Je lisais récemment un extrait du journal de Philippe Muray, qui estime que le fantastique, tel qu’il est apparu au XIXe siècle, n’est jamais qu’un moyen de construire du récit sur l’absence de Dieu. Dans votre œuvre, il y a effectivement l’ombre portée de ce grand absent…
Le meilleur moyen d’évoquer Dieu en littérature reste encore de parler de Satan, son Adversaire, ainsi qu’on l’appelle souvent : Satan est l’Adversaire de Dieu à travers nous, ses créatures. Donc oui, Dieu est présent en creux, forcément, puisque j’ai été élevé dans la religion catholique, devenue pour une large part un automatisme en Occident. J’ai été baptisé tardivement, distraitement… Je n’ai pas la Foi, mais le christianisme fait partie de mes racines, comme la mythologie gréco-latine. La différence entre les deux, c’est que le Dieu chrétien semble très éloigné des passions humaines, tandis que les dieux grecs sont pétris d’humanité. C’est pourquoi il est très compliqué d’évoquer Dieu en littérature, du moins de faire de lui un personnage de roman. Pareil pour les saints. Les saints ne sont pas vraiment des êtres humains. Ils n’ont pas d’autre passion que de servir Dieu. Au mieux, ils font le bien. Ce n’est pas assez pour démarrer la machine à imaginer. La matière d’un bon roman réaliste, ce sont avant tout les ambitions, les amours, les affrontements, les haines humaines… Il n’en va pas de même avec la littérature fantastique, à laquelle on veut bien me rattacher.
Extinction matérielle, économique ou écologique, extinction artistique, philosophique, spirituelle, l’humanité semble occupée à creuser avec entrain toutes ses tombes à la fois.
Aujourd’hui, avec les autofictions, ce serait plutôt l’ego, la matière du roman, non ? Quel est votre regard sur ce raz-de-marée de narcissisme qui compose aujourd’hui 90 % du paysage littéraire en France ?
Je suis juré et secrétaire général d’un grand prix littéraire (le prix Renaudot, ndlr) Par mes lectures, je suis donc souvent confronté à la production autofictive. Tous les auteurs ont bien évidemment le droit d’écrire ce qu’ils veulent, et les talents ne manquent pas parmi ceux qui pratiquent l’autofiction. Ce genre remporte de nos jours une grande partie des suffrages du public. Comme le gore, ce n’est pas ma paroisse, mais à ce sujet je me sens tenu à un devoir de réserve facile à respecter, car fort peu de romans fantastiques sont en lice à l’automne. Écrire, c’est d’ailleurs effectivement recycler sa propre vie, en enchâsser des éclats dans des histoires inventées ou rapportées.

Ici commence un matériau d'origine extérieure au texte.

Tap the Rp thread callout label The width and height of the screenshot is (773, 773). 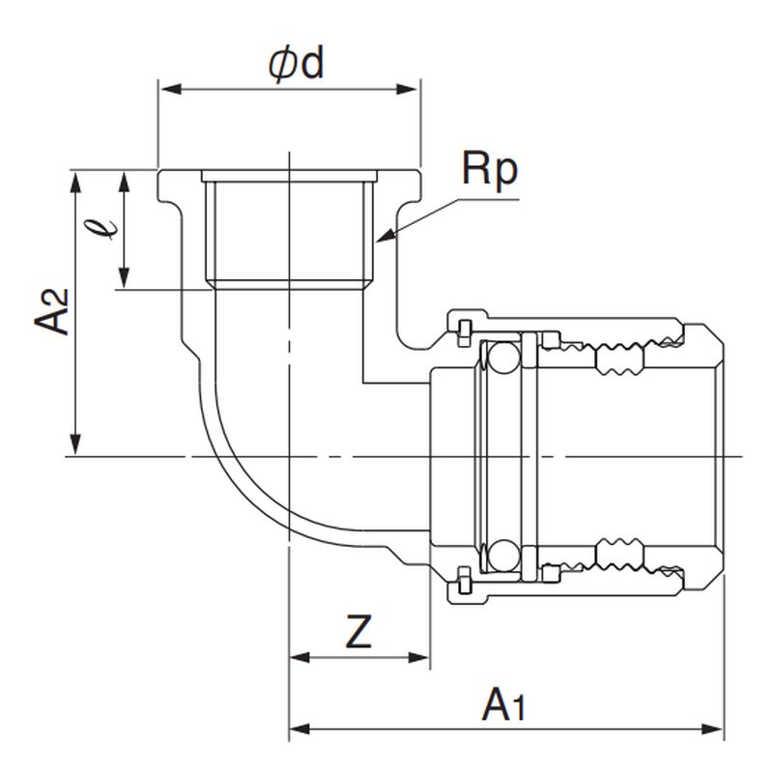point(489,170)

Réalistes et fantastiqueurs, les romanciers et nouvellistes sont d’infatigables recycleurs. Mais s’en contenter, même en rallongeant ou en épiçant la sauce d’éléments fictifs, me paraît insuffisant, quelque part « paresseux ». Au centre de toute fiction, et au centre de la vie de chacun, il y a au départ un vide que l’auteur doit combler, peupler, métamorphoser en un semblant de plénitude au prix d’une dépense d’énergie mentale considérable.
Revenons au fantastique. Quel serait selon vous le récit matriciel d’un fantastique à la française ?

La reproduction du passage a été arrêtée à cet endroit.